▶ _PROMPT 1_:
Answer these from the Systems Theory introduction, one per line:
(a) Which university offers the Management Engineering master course?
(b) In which year of that course is Systems Theory a core module?
(c) Of what must the graduate student have an adequate knowledge, according to the specification quoted?

***** SOURCE

Aims, content, resources, assessment, and some advices
This introduction is devoted to the student who is interested in getting the first general information on Systems Theory, a core module at the first year of the Management Engineering master course of the Università Cattaneo – LIUC.
If you are wondering whether to attend the classes and how to do it for getting the best from this module, including how and what to study, how your knowledge will be the assessed, etc, please read what follows.
Aims and objectives
In designing Engineering Management master courses in the Italian academic system the following specification was given:
[it is expected that] "the graduate student in Engineering Management has an adequate knowledge of the theoretical and scientific aspects of mathematics and other basic sciences and is able to use this knowledge to interpret and describe complex engineering problems, also when they require an interdisciplinary approach."

**********
***** RAW DATA

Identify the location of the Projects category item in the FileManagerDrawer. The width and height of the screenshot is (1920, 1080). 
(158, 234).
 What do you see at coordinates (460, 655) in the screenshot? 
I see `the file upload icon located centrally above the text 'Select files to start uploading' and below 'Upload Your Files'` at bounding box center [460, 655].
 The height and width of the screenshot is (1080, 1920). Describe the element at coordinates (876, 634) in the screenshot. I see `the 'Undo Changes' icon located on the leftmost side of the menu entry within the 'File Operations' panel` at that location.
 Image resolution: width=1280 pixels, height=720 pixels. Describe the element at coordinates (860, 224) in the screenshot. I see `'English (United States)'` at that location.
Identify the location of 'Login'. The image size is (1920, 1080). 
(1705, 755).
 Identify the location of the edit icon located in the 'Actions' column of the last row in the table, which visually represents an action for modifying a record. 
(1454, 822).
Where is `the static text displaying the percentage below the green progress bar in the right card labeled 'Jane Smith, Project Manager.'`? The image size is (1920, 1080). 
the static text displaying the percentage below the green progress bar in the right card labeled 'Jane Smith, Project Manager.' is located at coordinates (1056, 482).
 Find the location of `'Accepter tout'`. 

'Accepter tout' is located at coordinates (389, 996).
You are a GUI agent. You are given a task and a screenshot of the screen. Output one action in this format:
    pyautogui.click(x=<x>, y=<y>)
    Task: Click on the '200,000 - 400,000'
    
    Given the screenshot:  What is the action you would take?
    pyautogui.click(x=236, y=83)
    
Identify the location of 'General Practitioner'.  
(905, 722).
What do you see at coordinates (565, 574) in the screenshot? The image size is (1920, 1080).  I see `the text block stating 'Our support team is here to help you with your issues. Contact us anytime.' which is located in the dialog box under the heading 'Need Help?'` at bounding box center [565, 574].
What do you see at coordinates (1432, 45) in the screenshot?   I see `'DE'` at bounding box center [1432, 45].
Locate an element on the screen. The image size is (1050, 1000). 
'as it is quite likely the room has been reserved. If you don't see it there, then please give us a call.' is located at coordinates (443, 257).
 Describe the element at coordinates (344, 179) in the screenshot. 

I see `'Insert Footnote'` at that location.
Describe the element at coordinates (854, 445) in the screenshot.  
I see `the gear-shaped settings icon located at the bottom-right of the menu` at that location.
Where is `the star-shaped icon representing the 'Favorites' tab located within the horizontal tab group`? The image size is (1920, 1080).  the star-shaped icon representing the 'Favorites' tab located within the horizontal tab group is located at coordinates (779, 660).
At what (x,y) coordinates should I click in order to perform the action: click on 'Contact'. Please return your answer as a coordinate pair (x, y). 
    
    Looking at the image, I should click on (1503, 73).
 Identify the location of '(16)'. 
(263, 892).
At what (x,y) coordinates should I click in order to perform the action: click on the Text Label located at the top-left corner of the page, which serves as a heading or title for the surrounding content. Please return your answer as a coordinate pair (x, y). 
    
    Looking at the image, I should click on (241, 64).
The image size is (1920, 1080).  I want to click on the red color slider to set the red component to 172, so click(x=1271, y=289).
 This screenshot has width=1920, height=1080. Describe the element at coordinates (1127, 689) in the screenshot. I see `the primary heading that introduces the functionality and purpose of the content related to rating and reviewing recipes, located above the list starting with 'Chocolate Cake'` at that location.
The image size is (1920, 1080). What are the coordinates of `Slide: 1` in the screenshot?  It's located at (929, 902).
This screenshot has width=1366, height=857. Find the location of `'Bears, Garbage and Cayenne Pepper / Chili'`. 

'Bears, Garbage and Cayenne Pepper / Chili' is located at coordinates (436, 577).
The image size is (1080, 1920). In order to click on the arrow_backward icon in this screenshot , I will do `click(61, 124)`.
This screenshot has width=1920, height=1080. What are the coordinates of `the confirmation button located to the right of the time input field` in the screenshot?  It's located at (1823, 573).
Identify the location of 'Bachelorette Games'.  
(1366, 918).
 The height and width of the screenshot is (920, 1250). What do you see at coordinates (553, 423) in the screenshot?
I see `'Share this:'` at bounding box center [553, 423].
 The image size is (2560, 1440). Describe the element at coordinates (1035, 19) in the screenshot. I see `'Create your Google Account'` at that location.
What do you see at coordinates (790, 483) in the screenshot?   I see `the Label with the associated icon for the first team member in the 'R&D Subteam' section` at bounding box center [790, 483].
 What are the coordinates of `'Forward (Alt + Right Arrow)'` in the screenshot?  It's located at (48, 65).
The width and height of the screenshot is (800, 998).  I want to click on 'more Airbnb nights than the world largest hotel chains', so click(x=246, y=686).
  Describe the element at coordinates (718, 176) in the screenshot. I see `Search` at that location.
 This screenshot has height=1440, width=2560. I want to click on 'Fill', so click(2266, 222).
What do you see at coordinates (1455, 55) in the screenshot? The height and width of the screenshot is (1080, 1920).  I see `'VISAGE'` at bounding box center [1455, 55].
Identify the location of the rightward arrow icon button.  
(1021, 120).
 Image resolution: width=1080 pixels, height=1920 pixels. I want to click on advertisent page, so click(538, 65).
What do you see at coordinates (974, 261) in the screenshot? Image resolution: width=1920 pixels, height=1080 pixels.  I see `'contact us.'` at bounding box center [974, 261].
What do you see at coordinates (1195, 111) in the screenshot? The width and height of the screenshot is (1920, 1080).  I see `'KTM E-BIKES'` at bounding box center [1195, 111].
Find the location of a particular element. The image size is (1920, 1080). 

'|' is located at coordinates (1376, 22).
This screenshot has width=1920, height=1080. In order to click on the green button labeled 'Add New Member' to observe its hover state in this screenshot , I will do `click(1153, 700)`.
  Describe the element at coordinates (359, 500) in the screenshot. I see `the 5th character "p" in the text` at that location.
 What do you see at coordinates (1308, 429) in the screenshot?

**********

▶ _PROMPT 2_: Rescale the part of the entries that opens with the line containing "Identify the location of 'Login'." and closes with the line containing "(1454, 822).", both lines included. Write all of those lines out again, requests too, and change only the coordinates in the answers: multiply each by 2.25 and round to a whole number, with halves rounded up.

▶ _FULL RESPONSE 1_:
(a) Università Cattaneo – LIUC
(b) The first year
(c) The theoretical and scientific aspects of mathematics and other basic sciences

▶ _FULL RESPONSE 2_:
Identify the location of 'Login'. The image size is (1920, 1080). 
(3836, 1699).
 Identify the location of the edit icon located in the 'Actions' column of the last row in the table, which visually represents an action for modifying a record. 
(3272, 1850).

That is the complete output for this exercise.